Background : Pressure-controlled ventilation (PCV) is frequently used recently as the initial mode of mechanical ventilation in the patients with respiratory failure. Theoretically, because of its high initial inspiratory flow, pressure-controlled ventilation has lower peak inspiratory pressure and improved gas exchange than volume-controlled ventilation (VCV). But the data from previous studies showed controversial results about the gas exchange. Moreover, the comparison study between PCV and VCV with various inspiration : expiration time ratios (I : E ratios) is rare. So this study was performed to compare the respiratory mechanics and gas exchange between PCV and VCV with various I : E raitos. Methods : Nine patients receiving mechanical ventilation for respiratory failure were enrolled. They were ventilated by both PCV and VCV with various I : E ratios (1 : 2, 1 : 1.3 and 1.7 : 1). $FiO_2$, tidal volume, respiratory rate and external positive end-expiratory pressure (PEEP) were kept constant throughout the study. After 20 minutes of each ventilation mode, arterial blood gas, airway pressures, expired $CO_2$ were measured. Results : In both PCV and VCV, as the I : E ratio increased, the mean airway pressure was increased, and $PaCO_2$ and physiologic dead space fraction were decreased.
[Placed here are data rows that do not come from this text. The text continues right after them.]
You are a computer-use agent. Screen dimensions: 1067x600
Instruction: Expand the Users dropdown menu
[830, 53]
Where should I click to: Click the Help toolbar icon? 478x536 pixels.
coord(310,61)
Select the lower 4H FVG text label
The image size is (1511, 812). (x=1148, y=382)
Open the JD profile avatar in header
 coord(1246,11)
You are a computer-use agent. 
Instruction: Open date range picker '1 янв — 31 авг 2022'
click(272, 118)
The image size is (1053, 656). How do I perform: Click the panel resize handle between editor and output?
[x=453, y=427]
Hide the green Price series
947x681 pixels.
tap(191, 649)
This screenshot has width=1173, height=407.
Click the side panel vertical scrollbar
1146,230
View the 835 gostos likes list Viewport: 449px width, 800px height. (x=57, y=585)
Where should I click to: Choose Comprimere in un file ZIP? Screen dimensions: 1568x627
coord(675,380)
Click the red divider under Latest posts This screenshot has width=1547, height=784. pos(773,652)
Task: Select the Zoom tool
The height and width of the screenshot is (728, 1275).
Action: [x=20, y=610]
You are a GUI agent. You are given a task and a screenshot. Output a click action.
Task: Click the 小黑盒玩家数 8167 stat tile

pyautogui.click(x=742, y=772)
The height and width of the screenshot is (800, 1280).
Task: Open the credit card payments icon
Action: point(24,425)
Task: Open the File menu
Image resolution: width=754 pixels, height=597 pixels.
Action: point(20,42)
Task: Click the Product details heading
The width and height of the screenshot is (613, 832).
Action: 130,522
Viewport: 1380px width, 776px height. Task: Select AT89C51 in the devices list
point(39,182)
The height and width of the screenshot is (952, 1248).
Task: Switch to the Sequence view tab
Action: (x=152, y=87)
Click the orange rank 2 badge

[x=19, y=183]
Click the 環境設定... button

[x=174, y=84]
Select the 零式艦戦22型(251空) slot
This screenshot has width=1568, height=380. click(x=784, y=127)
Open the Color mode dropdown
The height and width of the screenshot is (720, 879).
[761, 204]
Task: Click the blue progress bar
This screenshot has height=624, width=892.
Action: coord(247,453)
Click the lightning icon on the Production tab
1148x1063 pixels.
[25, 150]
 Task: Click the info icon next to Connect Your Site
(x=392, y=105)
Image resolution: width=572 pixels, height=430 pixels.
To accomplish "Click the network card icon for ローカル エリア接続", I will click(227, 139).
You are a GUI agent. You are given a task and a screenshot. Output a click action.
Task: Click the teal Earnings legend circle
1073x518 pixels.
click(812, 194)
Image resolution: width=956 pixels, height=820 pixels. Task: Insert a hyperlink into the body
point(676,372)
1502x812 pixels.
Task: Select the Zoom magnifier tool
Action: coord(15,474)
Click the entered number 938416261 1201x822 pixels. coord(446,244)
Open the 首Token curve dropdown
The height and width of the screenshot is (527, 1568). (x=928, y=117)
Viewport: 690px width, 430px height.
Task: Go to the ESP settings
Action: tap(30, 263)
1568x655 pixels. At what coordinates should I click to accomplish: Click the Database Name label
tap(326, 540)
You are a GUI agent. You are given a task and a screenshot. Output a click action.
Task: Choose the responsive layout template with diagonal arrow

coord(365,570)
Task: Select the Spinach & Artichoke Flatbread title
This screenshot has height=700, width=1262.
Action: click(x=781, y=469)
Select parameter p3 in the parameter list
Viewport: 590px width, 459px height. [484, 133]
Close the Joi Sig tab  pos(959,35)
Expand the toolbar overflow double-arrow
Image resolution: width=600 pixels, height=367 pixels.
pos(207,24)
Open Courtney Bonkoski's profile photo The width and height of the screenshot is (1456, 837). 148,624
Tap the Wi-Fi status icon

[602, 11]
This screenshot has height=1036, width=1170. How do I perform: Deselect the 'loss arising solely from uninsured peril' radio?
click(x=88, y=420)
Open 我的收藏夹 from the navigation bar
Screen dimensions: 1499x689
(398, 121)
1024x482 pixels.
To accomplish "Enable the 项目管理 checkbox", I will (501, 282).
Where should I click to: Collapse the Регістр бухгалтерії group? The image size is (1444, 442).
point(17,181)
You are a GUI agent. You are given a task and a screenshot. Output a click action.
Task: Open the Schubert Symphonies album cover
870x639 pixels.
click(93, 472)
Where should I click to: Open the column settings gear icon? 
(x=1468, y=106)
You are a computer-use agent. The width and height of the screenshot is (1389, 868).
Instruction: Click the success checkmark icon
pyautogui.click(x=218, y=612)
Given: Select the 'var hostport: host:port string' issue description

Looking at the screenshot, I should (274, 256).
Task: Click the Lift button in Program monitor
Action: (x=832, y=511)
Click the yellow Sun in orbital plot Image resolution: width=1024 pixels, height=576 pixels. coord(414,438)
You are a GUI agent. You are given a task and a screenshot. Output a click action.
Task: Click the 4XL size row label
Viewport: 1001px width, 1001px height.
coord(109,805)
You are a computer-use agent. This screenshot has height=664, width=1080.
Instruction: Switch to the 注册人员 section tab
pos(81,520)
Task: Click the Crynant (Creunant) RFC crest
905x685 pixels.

But P(A-a)$O_2$ was not changed. In all three different I : E ratios, peak inspiratory pressure was lower during PCV, and mean airway pressure was higher during PCV. But $PaCO_2$ level, physiologic dead space fraction and P(A-a)$O_2$ were not different between PCV and VCV with three different I : E ratios. Conclusion : There was no difference in gas exchange between PCV and VCV under the same tidal volume, frequency and I : E ratio.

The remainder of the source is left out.